À l’abri des manifestations de protestation post-électorales, la ville des agrumes reste sous la vigilance des forces de l’ordre. Au centre de la commune urbaine précisément au siège de la mairie, une forte présence des militaires armés est toujours constatée. Malgré la fin des opérations de centralisation des votes du 18 octobre dernier à cet endroit, les autorités militaires et administratives préfèrent rester sur leurs gardes.
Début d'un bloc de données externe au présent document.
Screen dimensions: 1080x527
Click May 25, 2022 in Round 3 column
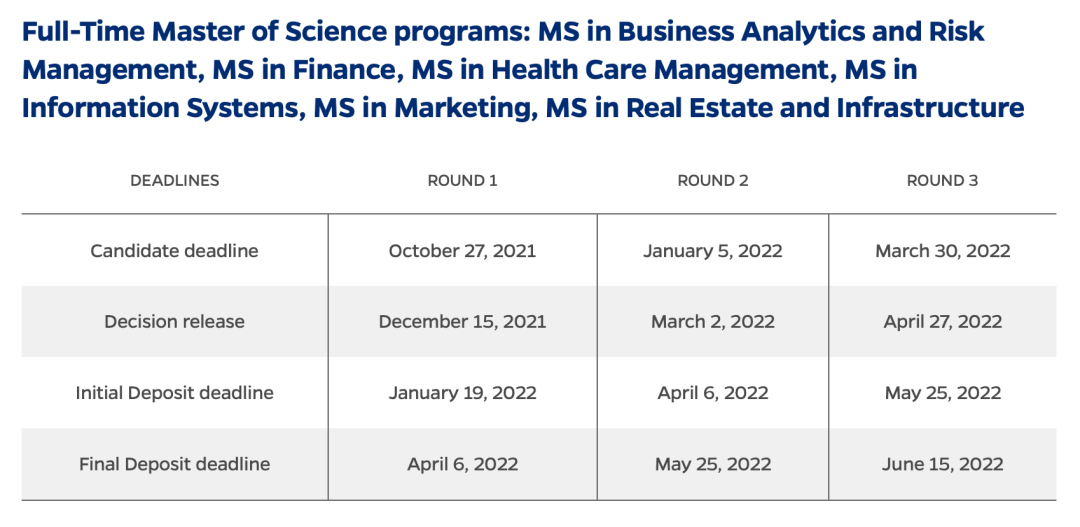coord(942,393)
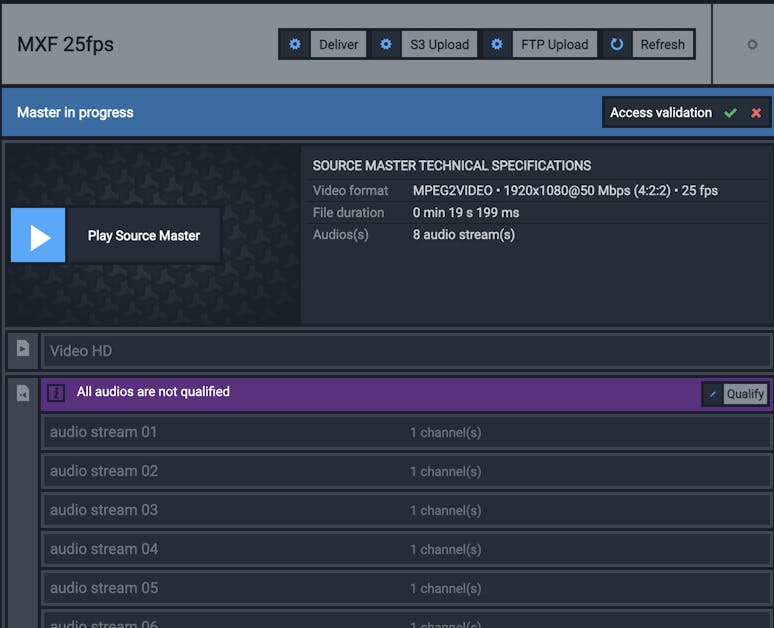Expand the Video HD row
774x628 pixels.
406,351
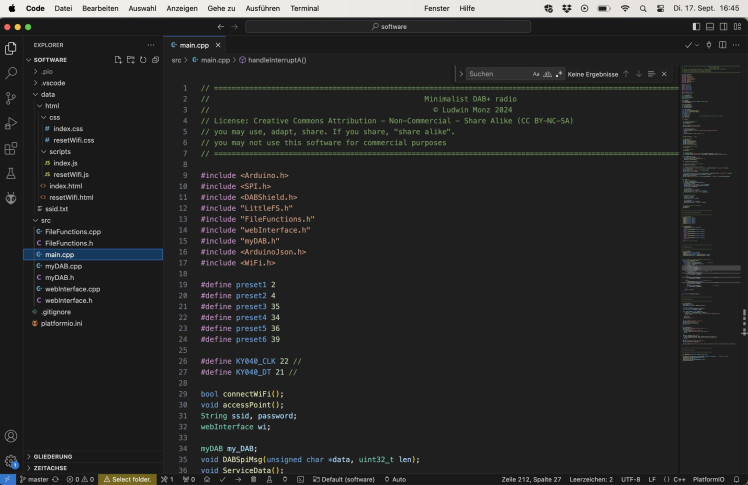Collapse the html folder in Explorer
The image size is (748, 485).
pyautogui.click(x=51, y=105)
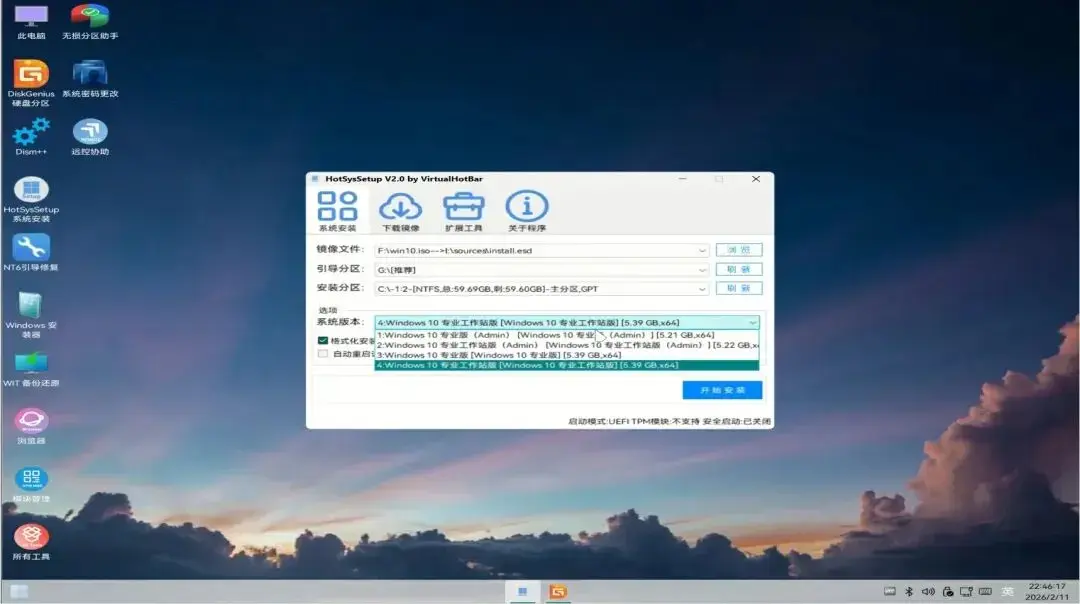Open the NT6引导修复 wrench icon

31,247
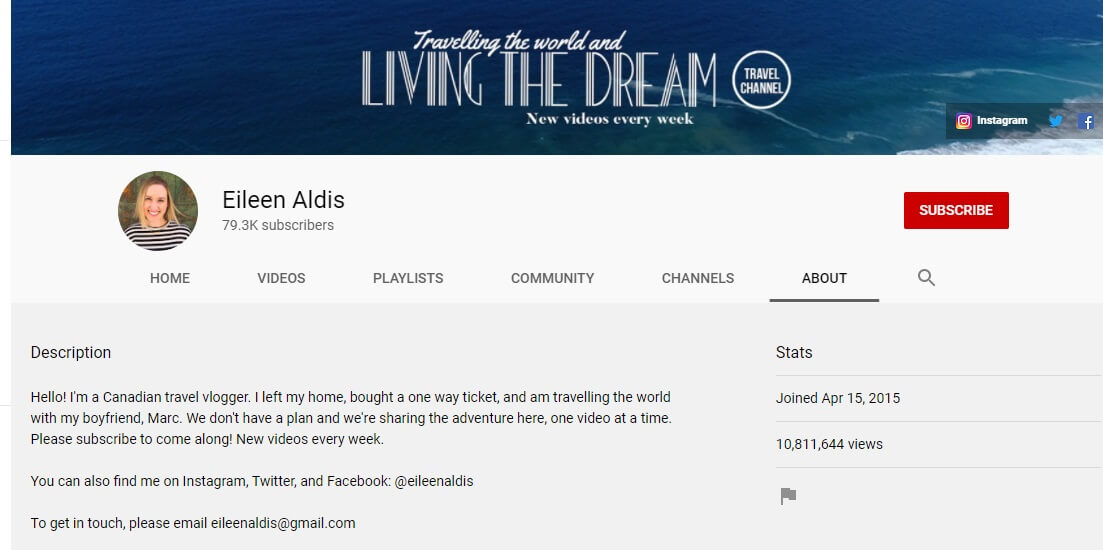
Task: Click the Living the Dream banner title
Action: (538, 79)
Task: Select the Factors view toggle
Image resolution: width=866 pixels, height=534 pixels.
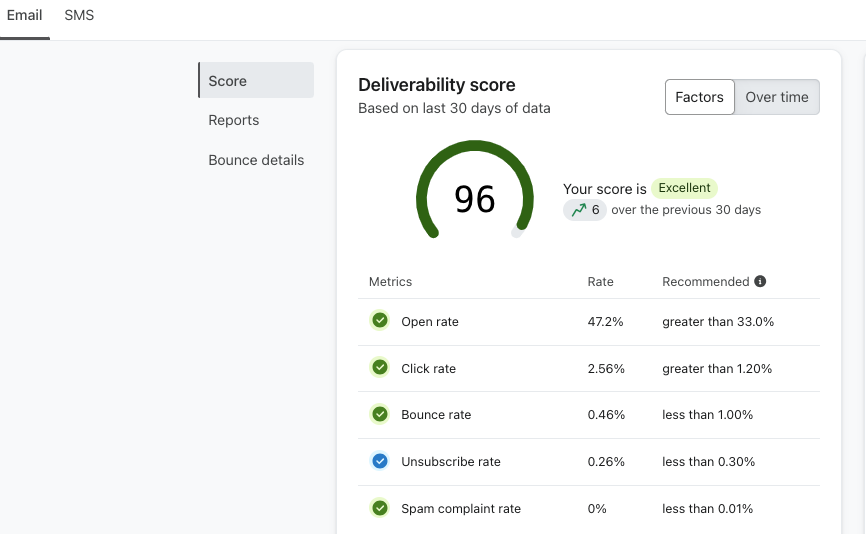Action: coord(699,97)
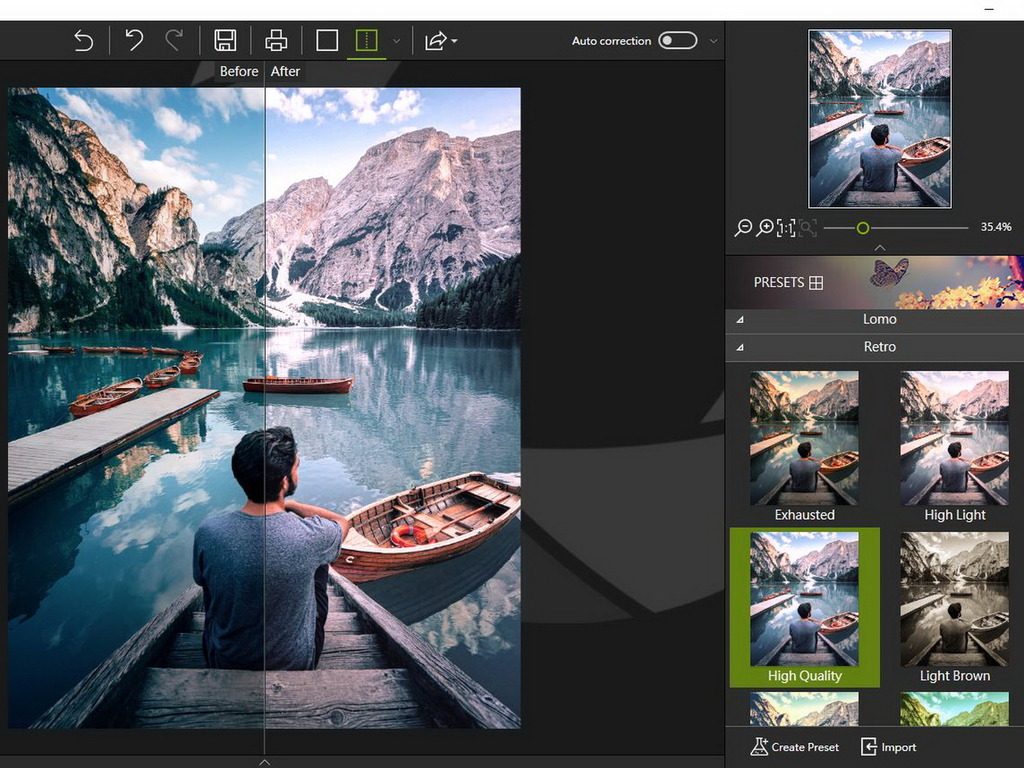Click the zoom out magnifier icon
This screenshot has height=768, width=1024.
click(x=742, y=228)
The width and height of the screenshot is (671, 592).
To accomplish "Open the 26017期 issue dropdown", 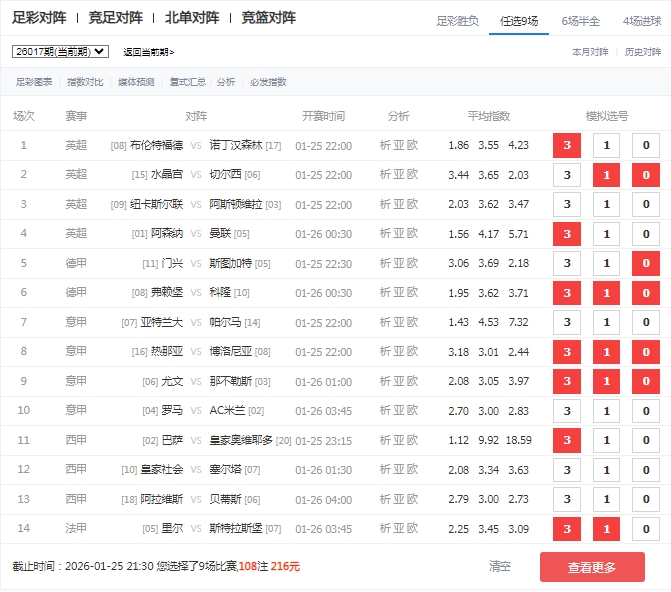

Le périmètre bouclé est inaccessible au public et conducteurs d’engins. Une vigilance des forces de défense constatée depuis l’attaque des camps militaires de Samoroyah et Kémé Bourema dans la nuit du 15 au 16 octobre dernier.
Fermées pour la plupart au lendemain du scrutin présidentiel, les boutiques et magasins du grand marché rouvrent progressivement. Un marché qui retrouve peu à peu son ambiance habituelle. Mais les événements politiques récents ont eu quelques incidences sur les prix de certaines denrées. La miche de peine passe de 2. 500 à 3.000 francs guinéens. Dans les services administratifs, l’activité est fortement au ralenti.
Malgré ce calme qui règne dans la préfecture de Kindia, sages, leaders religieux, représentants de coordinations ont au cours d’une rencontre le week-end dernier, appelé les populations à renforcer la paix. Être l’exemple de la coexistence entre les communautés a été l’autre invite au cours de cette rencontre.